Decades before smartphones, the internet, and social media, the philosopher Marshall McLuhan, who worked on media theory, predicted a future world war fought using information. While World War I and World War II were waged using armies and mobilized economies, “World War III [will be] a guerrilla information war with no division between military and civilian participation,” McLuhan said, a prophecy included in his 1970 book of reflections, “Culture Is Our Business.”
McLuhan’s prediction may have felt outlandish in his own era, but it seems very close to our present-day reality. Decades ago, the barriers to entry for broadcasting and publishing were so high that only established institutions could meaningfully engage in news dissemination. But over the past 10 to 15 years, ordinary individuals have been radically empowered with the ability to record, publish, and broadcast information to millions around the world, at minimal cost.

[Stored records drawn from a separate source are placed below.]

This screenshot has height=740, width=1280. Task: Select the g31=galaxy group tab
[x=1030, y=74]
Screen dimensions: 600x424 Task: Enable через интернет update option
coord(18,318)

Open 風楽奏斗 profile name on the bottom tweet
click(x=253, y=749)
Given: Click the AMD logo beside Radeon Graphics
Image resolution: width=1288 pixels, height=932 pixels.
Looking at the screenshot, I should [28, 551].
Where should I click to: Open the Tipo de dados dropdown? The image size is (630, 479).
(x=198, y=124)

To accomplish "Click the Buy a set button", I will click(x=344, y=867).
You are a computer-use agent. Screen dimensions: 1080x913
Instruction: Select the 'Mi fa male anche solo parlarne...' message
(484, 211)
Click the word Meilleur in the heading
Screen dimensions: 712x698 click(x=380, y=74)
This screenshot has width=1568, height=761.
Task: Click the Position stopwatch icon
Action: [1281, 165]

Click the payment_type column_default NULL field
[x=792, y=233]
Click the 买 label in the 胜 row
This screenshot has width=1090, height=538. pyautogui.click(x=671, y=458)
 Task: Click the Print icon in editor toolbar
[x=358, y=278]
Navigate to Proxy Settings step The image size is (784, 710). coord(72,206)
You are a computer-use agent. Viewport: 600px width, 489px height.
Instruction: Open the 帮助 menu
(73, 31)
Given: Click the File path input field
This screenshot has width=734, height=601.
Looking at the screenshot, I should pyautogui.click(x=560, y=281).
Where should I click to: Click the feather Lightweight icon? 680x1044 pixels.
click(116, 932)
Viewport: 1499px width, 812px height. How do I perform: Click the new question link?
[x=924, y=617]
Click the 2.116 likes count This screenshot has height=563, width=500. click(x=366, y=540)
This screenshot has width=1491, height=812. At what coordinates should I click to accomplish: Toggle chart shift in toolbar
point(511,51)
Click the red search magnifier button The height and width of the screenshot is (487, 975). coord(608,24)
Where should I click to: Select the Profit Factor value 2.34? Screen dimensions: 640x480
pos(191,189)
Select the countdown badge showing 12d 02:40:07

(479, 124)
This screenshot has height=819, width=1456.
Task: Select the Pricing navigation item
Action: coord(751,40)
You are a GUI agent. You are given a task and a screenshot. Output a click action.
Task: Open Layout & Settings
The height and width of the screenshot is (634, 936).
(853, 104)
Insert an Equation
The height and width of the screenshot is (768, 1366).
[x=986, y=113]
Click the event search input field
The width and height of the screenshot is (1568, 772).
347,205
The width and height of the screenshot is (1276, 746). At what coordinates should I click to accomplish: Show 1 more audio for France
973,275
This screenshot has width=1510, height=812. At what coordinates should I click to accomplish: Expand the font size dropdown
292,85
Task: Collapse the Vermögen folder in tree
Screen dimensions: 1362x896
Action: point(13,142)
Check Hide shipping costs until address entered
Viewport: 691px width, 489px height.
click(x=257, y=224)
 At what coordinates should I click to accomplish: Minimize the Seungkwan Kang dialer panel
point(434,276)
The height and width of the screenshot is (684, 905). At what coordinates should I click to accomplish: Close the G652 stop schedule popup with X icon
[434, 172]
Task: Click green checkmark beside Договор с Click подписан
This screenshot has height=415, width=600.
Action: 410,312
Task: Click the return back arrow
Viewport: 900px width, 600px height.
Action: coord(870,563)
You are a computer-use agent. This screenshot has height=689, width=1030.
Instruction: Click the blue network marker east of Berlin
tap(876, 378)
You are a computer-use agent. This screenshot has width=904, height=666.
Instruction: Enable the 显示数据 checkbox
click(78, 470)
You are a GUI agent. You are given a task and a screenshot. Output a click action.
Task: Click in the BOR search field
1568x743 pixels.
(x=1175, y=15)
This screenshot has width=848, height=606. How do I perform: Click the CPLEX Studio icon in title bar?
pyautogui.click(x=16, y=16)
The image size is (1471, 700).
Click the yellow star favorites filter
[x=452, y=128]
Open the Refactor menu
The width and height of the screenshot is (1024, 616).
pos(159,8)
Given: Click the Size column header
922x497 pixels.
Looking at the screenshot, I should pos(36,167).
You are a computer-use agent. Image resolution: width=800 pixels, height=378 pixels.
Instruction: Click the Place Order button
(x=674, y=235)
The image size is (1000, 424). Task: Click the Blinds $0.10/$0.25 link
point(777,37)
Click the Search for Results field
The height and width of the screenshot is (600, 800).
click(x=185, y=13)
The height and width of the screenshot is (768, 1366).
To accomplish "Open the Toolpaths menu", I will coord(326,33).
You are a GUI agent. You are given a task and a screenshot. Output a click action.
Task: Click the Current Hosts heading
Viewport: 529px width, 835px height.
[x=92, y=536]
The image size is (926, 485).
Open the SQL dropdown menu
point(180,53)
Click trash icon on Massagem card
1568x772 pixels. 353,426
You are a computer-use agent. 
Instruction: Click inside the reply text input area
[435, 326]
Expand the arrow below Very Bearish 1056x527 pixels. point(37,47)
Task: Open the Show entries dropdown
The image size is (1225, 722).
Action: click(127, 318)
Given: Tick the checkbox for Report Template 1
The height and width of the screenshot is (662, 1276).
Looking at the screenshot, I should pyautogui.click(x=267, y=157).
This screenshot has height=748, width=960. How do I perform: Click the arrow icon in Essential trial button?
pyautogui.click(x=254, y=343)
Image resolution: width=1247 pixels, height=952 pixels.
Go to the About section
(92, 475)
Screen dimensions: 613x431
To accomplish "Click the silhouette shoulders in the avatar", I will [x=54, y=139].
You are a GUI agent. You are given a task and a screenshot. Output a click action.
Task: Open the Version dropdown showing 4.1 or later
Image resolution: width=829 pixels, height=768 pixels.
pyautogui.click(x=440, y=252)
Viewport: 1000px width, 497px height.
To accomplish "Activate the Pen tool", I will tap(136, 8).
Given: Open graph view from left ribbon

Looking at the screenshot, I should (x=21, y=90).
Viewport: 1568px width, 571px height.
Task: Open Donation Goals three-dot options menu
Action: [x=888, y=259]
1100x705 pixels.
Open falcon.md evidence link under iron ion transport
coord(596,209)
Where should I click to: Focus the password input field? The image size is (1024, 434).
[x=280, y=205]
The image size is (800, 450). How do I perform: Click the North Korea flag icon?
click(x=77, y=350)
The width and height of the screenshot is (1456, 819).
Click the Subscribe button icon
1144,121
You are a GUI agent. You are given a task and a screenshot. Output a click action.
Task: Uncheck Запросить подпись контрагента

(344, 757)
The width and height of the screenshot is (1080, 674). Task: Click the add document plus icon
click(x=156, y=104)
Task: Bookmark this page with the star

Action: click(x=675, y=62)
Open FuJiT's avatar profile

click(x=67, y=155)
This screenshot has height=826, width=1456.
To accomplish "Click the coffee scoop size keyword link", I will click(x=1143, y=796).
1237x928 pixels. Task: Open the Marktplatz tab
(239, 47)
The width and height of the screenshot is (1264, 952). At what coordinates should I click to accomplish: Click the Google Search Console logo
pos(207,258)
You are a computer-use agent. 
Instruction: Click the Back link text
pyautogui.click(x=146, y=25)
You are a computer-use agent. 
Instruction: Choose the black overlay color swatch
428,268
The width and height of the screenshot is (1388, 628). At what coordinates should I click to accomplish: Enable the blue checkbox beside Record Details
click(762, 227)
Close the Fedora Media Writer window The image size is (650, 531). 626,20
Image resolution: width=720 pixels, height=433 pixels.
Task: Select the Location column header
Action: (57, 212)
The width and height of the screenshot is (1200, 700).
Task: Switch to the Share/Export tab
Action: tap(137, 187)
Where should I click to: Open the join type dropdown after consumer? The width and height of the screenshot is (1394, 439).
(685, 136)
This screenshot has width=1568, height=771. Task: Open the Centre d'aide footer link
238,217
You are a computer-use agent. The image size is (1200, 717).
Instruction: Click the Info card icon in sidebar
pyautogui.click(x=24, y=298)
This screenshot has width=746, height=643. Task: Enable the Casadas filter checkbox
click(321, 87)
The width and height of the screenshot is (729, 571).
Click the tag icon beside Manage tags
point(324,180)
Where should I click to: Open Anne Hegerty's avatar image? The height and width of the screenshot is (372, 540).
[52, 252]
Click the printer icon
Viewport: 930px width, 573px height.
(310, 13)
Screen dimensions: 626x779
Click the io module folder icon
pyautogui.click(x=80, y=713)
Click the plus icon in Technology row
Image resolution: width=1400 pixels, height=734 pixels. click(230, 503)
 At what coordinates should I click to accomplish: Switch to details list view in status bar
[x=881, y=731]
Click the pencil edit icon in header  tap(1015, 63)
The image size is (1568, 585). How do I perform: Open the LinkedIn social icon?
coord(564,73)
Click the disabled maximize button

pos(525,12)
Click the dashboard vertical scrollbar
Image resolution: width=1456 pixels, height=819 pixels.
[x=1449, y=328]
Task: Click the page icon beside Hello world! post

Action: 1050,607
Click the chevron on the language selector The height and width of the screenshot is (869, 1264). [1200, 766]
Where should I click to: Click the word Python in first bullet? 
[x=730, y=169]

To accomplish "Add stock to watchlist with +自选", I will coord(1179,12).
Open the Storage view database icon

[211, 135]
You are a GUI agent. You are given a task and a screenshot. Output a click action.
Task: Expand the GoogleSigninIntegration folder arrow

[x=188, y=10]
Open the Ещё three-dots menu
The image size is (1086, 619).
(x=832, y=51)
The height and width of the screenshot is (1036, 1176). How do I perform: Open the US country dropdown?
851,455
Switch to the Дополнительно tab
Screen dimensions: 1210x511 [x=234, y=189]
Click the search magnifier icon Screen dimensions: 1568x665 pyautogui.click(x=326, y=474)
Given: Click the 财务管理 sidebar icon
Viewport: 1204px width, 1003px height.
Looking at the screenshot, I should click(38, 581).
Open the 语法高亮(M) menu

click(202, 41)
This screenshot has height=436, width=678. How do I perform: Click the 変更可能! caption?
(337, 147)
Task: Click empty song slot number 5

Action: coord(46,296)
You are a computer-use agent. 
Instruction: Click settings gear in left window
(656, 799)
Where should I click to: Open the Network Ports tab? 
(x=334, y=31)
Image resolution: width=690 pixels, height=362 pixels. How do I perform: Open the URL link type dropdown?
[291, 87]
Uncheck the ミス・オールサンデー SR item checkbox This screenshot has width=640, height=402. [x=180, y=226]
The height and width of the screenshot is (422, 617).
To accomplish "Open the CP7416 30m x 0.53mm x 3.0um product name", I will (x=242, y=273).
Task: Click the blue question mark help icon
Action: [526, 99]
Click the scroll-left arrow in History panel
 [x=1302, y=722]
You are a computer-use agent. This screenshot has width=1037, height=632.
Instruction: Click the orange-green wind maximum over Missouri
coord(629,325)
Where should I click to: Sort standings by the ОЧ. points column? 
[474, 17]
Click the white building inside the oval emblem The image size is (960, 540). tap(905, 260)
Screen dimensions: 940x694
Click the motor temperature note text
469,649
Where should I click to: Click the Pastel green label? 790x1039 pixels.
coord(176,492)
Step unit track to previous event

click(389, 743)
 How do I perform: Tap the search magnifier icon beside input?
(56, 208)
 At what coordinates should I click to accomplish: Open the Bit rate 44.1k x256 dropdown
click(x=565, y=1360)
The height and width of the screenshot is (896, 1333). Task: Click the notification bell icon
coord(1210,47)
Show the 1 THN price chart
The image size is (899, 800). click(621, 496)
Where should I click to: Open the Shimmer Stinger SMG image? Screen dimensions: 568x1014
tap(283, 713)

The revolutionary impact of this new information environment — where any individual or network of individuals can create their own mini-CNN — is transforming our societies. The loss of gatekeeping authority held by legacy media institutions has opened up opportunities for long-suppressed groups to have their narratives heard: Palestinians, African-American activists, feminists, environmentalists, and dissident groups working in authoritarian societies can all find ways, not always without some trouble, to be heard.
This new media landscape, though, also created a world susceptible to unprecedented levels of propaganda, conspiracy, and disinformation. The epistemological chaos created by the global explosion of “news,” some of it of questionable veracity, has already led to serious disruptions in both politics and daily life. But there is another area of life that might be most seriously impacted by the changing information landscape: armed conflict.
Propaganda and information warfare was once the purview of nation-states, militaries, and intelligence services. Today, even ordinary people have become important players in these campaigns. Battles over narratives and information have become an integral part of modern war and politics; the role played by bloggers, activists, and “citizen journalists” in shaping narratives has proven vital.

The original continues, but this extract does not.